Что-то забубнила сидевшая у его ног женщина. Неопрятная тридцатилетняя кляча с тяжелыми бедрами, отвислыми грудями и желтушной кожей. Одета в когда-то голубое платье. После того как он закончил с ней работать, женщина сказала, что зовут ее Ирма и что она потеряла ребенка.

– Как дела, Ирма? – спросил Минголла.

– Я теперь пою, – ответила женщина, вглядываясь в дальний конец улицы. – Пою моему дитятке, когда спать укладываю.

– Вот и славно. – Он протянул ей половину сэндвича. – Есть хочешь?

Она качала на руках воображаемого ребенка, улыбалась и что-то бормотала.
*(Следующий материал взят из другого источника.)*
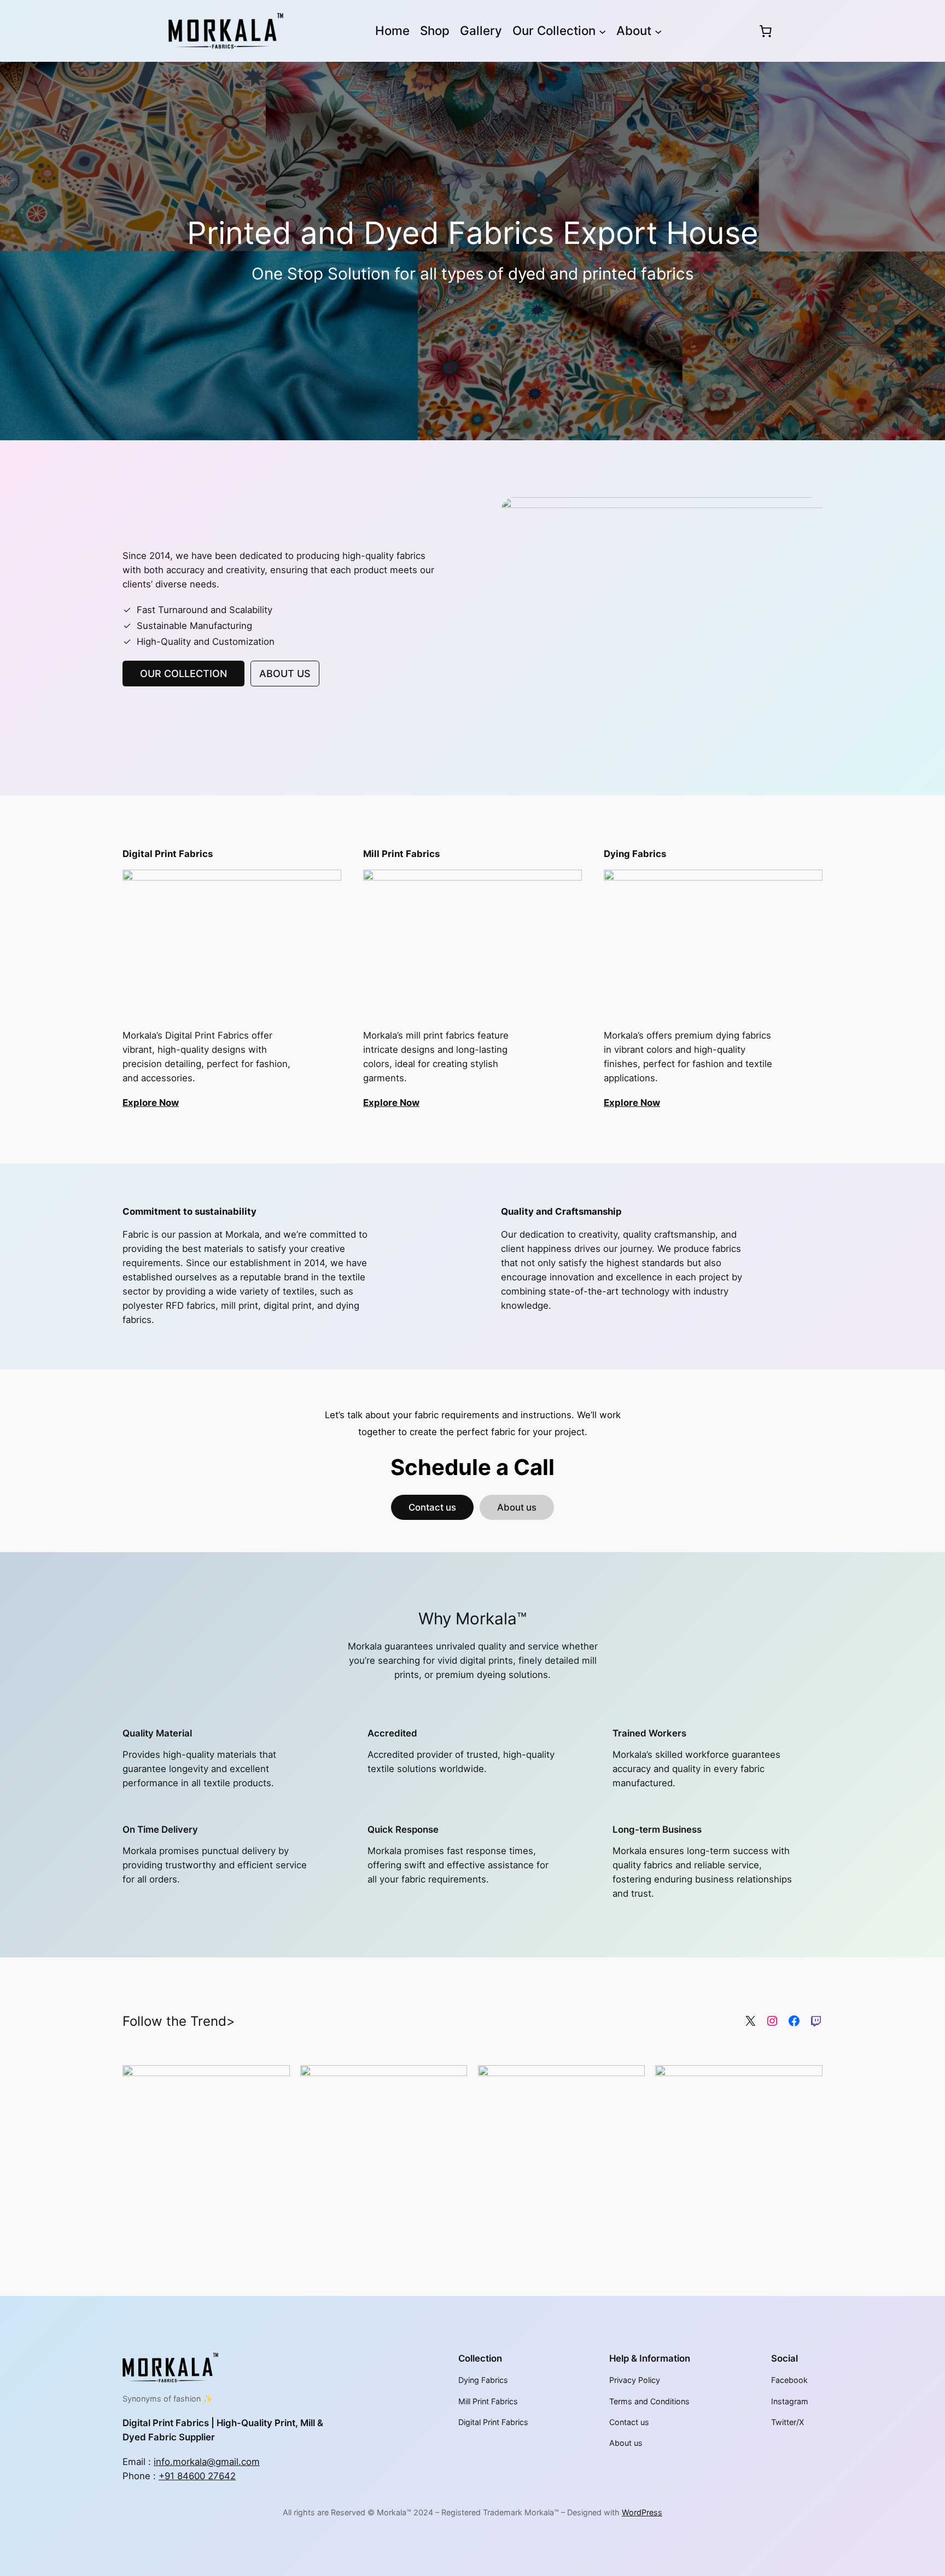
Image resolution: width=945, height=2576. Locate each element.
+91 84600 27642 (197, 2475)
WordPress (642, 2512)
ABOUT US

Может, это и неплохо, думал Минголла, замедляться и замедляться, как тени из армий баррио, пусть выдует все заселенные клочки памяти. Стольким нормальным людям нет до этого дела, и ничего, вроде бы довольны.

– Пасито, Пасито, – проворковала Ирма и ласково потрепала невидимого ребенка за подбородок. Бледная улыбка мадонны осветила ее одутловатое лицо.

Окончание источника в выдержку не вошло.